Uno dei motivi per cui molti contribuenti guardano con interesse alla precompilata è la promessa di una gestione più semplice dei flussi finanziari. E in parte è vero. Ma il funzionamento del Modello Redditi PF è diverso rispetto al 730, soprattutto per quanto riguarda pagamenti e rimborsi. Nel 730, infatti, il conguaglio avviene tramite il datore di lavoro o l’ente pensionistico. Con il Modello Redditi PF, invece, eventuali imposte dovute vanno versate con il modello F24, rispettando le scadenze ordinarie che si concentrano di norma tra giugno e luglio, con la possibilità di rateizzare.

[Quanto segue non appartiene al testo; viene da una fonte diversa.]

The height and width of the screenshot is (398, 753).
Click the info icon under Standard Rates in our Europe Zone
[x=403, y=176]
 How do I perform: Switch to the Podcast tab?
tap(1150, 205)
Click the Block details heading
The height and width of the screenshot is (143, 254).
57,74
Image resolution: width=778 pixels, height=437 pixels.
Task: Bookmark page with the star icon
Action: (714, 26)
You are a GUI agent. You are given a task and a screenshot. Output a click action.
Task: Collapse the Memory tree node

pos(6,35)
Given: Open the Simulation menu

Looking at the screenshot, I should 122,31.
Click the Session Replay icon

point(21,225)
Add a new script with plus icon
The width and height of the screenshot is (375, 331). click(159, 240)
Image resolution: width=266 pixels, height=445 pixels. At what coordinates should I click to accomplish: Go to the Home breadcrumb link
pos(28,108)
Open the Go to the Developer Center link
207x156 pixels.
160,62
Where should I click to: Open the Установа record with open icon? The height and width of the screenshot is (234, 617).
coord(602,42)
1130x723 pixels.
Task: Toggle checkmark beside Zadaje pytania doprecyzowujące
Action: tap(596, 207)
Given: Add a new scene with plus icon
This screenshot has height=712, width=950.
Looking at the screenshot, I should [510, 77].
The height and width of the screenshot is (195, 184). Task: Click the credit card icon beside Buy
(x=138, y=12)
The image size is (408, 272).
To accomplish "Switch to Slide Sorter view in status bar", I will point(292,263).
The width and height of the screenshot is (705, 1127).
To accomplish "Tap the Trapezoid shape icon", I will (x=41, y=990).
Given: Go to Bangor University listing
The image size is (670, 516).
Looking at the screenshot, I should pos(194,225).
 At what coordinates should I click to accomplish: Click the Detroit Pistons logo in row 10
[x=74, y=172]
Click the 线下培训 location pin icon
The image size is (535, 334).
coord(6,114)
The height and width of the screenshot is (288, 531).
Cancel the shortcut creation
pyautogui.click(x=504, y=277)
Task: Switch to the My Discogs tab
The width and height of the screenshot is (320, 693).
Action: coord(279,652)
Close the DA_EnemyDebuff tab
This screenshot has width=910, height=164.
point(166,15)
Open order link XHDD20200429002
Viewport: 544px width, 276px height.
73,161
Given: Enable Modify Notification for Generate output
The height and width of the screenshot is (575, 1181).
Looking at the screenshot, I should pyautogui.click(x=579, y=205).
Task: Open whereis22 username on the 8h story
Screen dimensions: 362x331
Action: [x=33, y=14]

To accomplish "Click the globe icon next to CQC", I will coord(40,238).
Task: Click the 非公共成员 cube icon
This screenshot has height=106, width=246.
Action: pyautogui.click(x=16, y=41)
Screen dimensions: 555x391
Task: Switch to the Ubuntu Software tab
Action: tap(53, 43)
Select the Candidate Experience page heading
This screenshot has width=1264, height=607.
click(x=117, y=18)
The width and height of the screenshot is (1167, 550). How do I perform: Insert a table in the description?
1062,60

Per i rimborsi, i tempi possono essere meno rapidi rispetto al 730. Le somme spettanti vengono erogate direttamente dall’Agenzia delle Entrate sul conto corrente indicato dal contribuente, senza il passaggio intermedio del sostituto d’imposta. Questo può allungare leggermente l’attesa, soprattutto in presenza di importi rilevanti, come quelli legati a ristrutturazioni edilizie o ad altri bonus fiscali. Una gestione più autonoma, dunque, ma anche più delicata sul piano della pianificazione personale.